Known primarily for his portraits and landscapes, Rembrandt remained interested throughout his life in history and biblical painting. The subject of this large, dramatic painting from the artist's mature period is St. Bartholomew, one of the twelve apostles. The apostle, flayed alive for his beliefs, holds in his right hand a butcher's knife, a symbol of his martyrdom. The saint's slightly unsettled pose and animated expression suggest that he is contemplating an ethical problem.
Rembrandt conveys a mood of introspection in his late works--in contrast to his earlier, more theatrical pictures--and renders light, textures, and the sense of form in space with complex schemes of loose brushwork and glazes.

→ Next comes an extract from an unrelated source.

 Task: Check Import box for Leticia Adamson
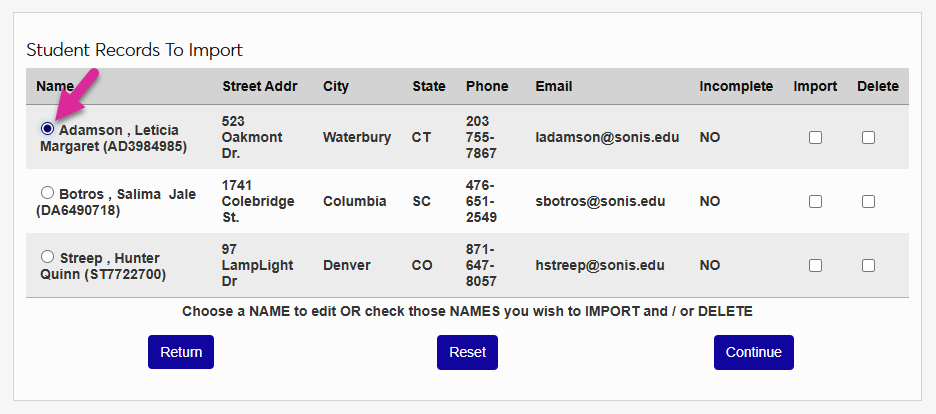click(x=815, y=137)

Visit the Rembrandt in Southern California information site prepared by The Getty Museum.
Peter Paul Rubens
1577-1640
Portrait of a Young Man in Armor
ca. 1620
Oil on canvas
25-1/2 x 20 in.
By the 1620s, Rubens was recognized as the foremost painter of decorative projects outside Italy, such as altarpieces and ceiling paintings for churches. He also produced portraits and mythological and biblical pictures for private patrons.

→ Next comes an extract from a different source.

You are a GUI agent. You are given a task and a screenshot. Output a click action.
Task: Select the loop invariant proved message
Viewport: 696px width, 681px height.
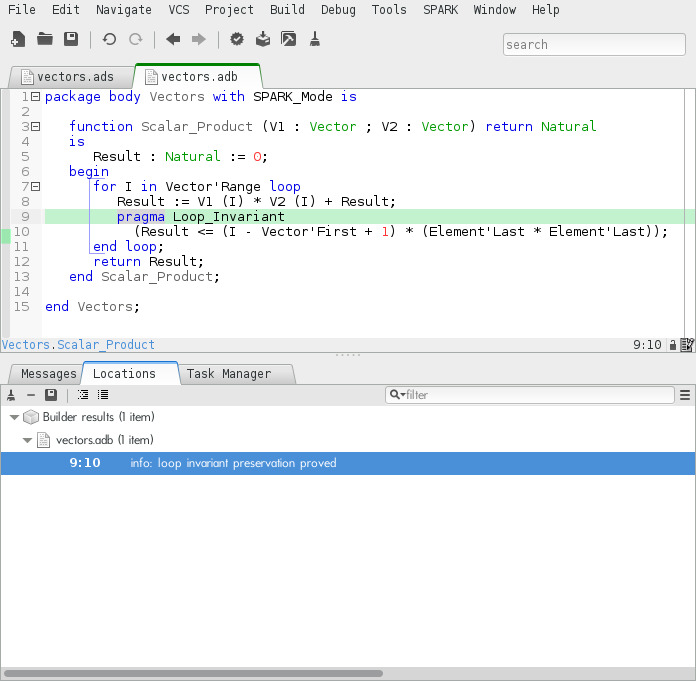coord(233,463)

This bust-length picture of a young man in his twenties was probably painted from life. Traditionally identified as a "young captain," the unknown sitter wears armor of the time, with a red sash or scarf thrown over one shoulder. The painting is a "study head" that was kept in Rubens's studio and used for reference by the artist or his workshop assistants in the painting of other works.
Although this exact model cannot be identified in any of Rubens's finished paintings, he resembles subjects that appear in the artist's work of the late 1610s and early 1620s.

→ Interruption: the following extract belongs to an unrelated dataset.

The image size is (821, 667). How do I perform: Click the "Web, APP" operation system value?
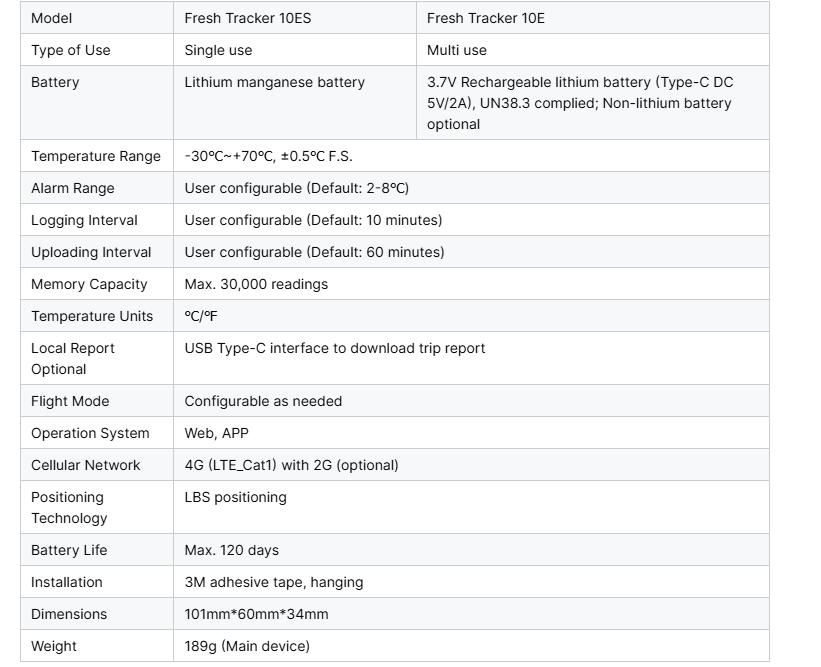(216, 433)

Jacob Isaacksz van Ruisdael
1628/29-1682
A View of Haarlem and Bleaching Fields
ca. 1665-70
Oil on canvas
23-1/2 x 30-5/8 in.
Haarlem linen had a great reputation in the seventeenth century, and the linen industry was enormously important to the city's economy. Clothing and uncut cloth were bleached in the fields around the city in a process that took several months.
Ruisdael, one of the most important seventeenth-century Dutch landscape painters, completed about fifteen views of Haarlem showing the linen-bleaching fields. In this richly textured canvas, as in other landscapes of the subject, the artist arranges the buildings and rows of linen to lead the eye diagonally through alternating areas of shadow and light. At the horizon is St. Bavo's, a famous church flanked to the east and west by bell towers. Ruisdael was buried in the church upon his death in 1682.
Emanuel de Witte
1615-1691/92
Interior of the Nieuwe Kerk, Amsterdam
1657
Oil on canvas
34-1/2 x 40-1/2 in.
Emanuel de Witte was the great church painter of the second half of the seventeenth century. He began specializing in church interiors after 1650, when an interest developed in such interiors as viable subjects in themselves rather than for their specific religious imagery. In this painting,
De Witte shows the nave and choir of the Nieuwe Kerk, or New Church, with the great organ visible in the distance. Grave diggers are working at the left foreground, having displaced some bones interred earlier. De Witte often included grave diggers in his church paintings, perhaps as a comment on the transience of earthly life. The pillar on the left bears a monument and the coat of arms of the Coymans family. Two Coymans brothers died in 1657, the date of this painting, which may have been commissioned as a memorial to the two men.